Florence Ayisi

Florence Ayisi was born in Kumba in Cameroon on 22 July 1962[1]). She is an academic and filmmaker. Her film Sisters in Law won more than 27 awards (including the Prix Art et Essai at the Cannes Film Festival in 2005[2] and a Peabody Award[3])[4][5] and was short-listed for an Academy Award nomination in 2006. She won the UK Film Council Breakthrough Brits Award for Film Talent in 2008.[4][6] Since 2000 she has taught film at the University of South Wales.[7][8]

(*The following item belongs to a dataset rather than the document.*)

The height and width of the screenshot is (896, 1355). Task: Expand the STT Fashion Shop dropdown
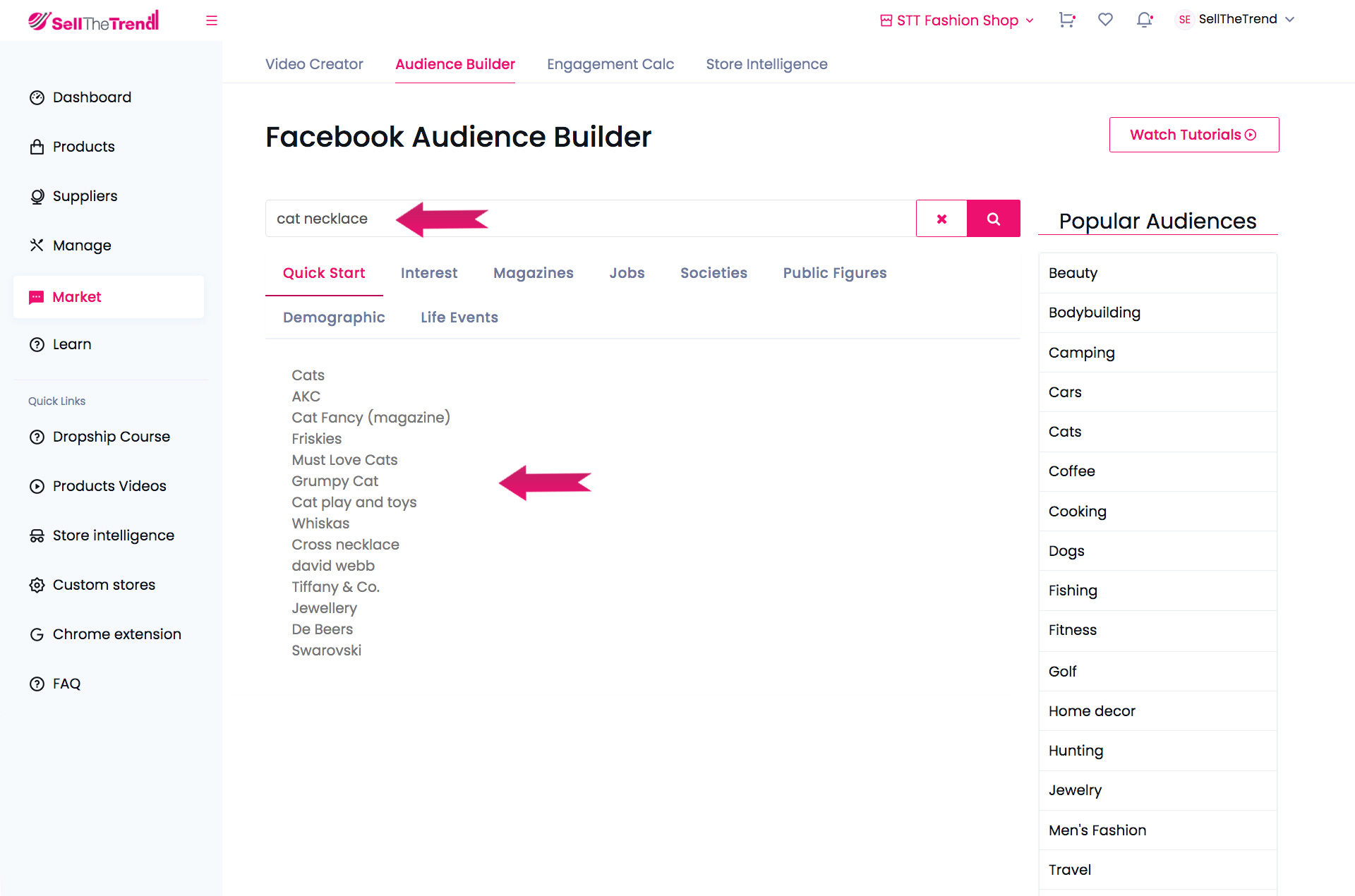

Ayisi founded the production company Iris Films in 2005. In 2007 she was recognised with a meeting with the Queen for her work's link with Commonwealth countries.[6]

Qualifications

Filmography

  • Zanzibar Soccer Dreams (Florence Ayisi & Catalin Brylla, 2016, 64 mins) -
  • Transforming Lives: PNDP and Rural Development in Cameroon (2014, 35 mins)
  • Handing Down Time – Cameroon (2012, 55 mins)
  • Cameroonian Women in Motion (2012, 10 mins)
  • Art of this Place: Women Artists in Cameroon (2011, 40 mins)[4]
  • Zanzibar Soccer Queens (2007/2008, 87 & 52 mins)[4][9]
  • Our World in Zanzibar (2007, 35 mins)[4]
  • My Mother: Isange (2005, 7 minutes)[4][10]
  • Sisters in Law (2005) (Florence Ayisi & Kim Longinotto, 2005, 104 mins)
  • Reflections (2003)[10]

Reception

Marsha Meskimmon and Dorothy C. Rowe write that "Ayisi's nuanced portraits of the lives of contemporary African women reject simplistic stereotypes and suggest that gender politics in a global world may not divide easily along the lines of nation-states, 'East' and 'West', or 'developed' and ‘developing'."[11] In a 2012 article Olivier Jean TchOuaffé said "Kim Longinotto and Florence Ayisi, in their film Sister-in-Law, stand out for the originality with which they portray the figure of the judge within a post-colonial context of insecurity, as they highlight two strong women as the faces of security and judicial stability" p196.[12] Another review describes the film as "a well-crafted, focused film that really says something about a small, manageable aspect of another culture and the people who shape it."[13] A review in Black Camera describes Sisters in law as "a film that universalises experience without co-opting it."[14]